• Activity: Copy out nothing but the line containing "696x920 pixels. Task: Click" and the lines that follow it to the end of the entries, exactly as they stand.

(Beginning of Recorded data)

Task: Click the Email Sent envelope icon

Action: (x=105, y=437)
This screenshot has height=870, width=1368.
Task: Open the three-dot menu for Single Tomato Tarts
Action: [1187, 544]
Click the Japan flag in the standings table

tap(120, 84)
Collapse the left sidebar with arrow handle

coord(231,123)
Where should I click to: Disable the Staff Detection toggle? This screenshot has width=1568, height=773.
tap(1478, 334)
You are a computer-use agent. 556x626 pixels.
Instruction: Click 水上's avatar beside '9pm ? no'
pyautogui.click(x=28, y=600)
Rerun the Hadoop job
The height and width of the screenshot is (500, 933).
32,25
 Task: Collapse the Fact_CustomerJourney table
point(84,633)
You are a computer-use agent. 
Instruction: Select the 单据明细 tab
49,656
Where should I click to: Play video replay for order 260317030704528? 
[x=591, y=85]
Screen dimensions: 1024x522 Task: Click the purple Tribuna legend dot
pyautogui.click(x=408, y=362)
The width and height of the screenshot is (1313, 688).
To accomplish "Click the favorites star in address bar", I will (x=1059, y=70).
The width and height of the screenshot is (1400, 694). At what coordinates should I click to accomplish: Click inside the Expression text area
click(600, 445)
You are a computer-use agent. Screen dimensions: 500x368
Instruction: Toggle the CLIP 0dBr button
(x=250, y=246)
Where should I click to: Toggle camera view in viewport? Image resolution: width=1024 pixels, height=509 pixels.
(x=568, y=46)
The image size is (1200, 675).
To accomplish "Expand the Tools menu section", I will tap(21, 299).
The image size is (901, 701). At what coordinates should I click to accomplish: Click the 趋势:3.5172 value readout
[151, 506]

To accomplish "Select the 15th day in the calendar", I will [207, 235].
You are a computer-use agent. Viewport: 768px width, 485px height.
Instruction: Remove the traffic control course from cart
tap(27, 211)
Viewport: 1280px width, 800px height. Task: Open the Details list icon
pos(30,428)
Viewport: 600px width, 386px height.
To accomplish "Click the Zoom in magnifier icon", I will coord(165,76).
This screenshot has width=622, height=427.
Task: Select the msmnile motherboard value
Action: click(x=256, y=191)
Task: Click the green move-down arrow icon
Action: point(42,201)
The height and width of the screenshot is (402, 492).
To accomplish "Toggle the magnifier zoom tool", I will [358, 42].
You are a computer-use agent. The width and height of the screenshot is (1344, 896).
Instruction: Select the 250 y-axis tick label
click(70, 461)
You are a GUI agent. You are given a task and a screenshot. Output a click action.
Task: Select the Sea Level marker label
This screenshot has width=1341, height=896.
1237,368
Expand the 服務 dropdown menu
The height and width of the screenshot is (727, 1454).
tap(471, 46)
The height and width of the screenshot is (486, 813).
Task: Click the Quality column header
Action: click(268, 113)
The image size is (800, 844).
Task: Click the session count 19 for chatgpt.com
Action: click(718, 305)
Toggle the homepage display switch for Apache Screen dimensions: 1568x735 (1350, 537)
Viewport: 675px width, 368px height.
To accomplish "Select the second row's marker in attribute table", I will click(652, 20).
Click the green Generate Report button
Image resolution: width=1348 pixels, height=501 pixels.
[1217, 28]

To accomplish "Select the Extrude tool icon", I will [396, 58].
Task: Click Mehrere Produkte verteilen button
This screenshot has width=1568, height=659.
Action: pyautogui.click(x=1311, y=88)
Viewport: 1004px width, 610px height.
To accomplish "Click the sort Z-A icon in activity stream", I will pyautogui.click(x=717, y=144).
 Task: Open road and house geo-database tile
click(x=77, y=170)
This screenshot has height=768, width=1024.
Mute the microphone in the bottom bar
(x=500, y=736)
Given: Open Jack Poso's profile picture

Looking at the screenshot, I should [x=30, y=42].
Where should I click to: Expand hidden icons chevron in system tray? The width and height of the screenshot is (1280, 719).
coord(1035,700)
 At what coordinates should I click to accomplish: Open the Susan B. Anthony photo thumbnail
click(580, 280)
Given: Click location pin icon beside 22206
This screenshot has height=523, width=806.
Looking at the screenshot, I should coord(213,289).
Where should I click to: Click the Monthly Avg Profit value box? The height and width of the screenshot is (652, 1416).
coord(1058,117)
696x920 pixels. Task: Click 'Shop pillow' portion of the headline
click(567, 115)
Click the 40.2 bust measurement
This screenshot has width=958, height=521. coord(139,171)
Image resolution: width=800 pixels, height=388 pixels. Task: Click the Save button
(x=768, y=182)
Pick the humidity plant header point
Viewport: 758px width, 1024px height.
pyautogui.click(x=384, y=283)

(End of Recorded data)

• Exercise output:
696x920 pixels. Task: Click 'Shop pillow' portion of the headline
click(567, 115)
Click the 40.2 bust measurement
This screenshot has width=958, height=521. coord(139,171)
Image resolution: width=800 pixels, height=388 pixels. Task: Click the Save button
(x=768, y=182)
Pick the humidity plant header point
Viewport: 758px width, 1024px height.
pyautogui.click(x=384, y=283)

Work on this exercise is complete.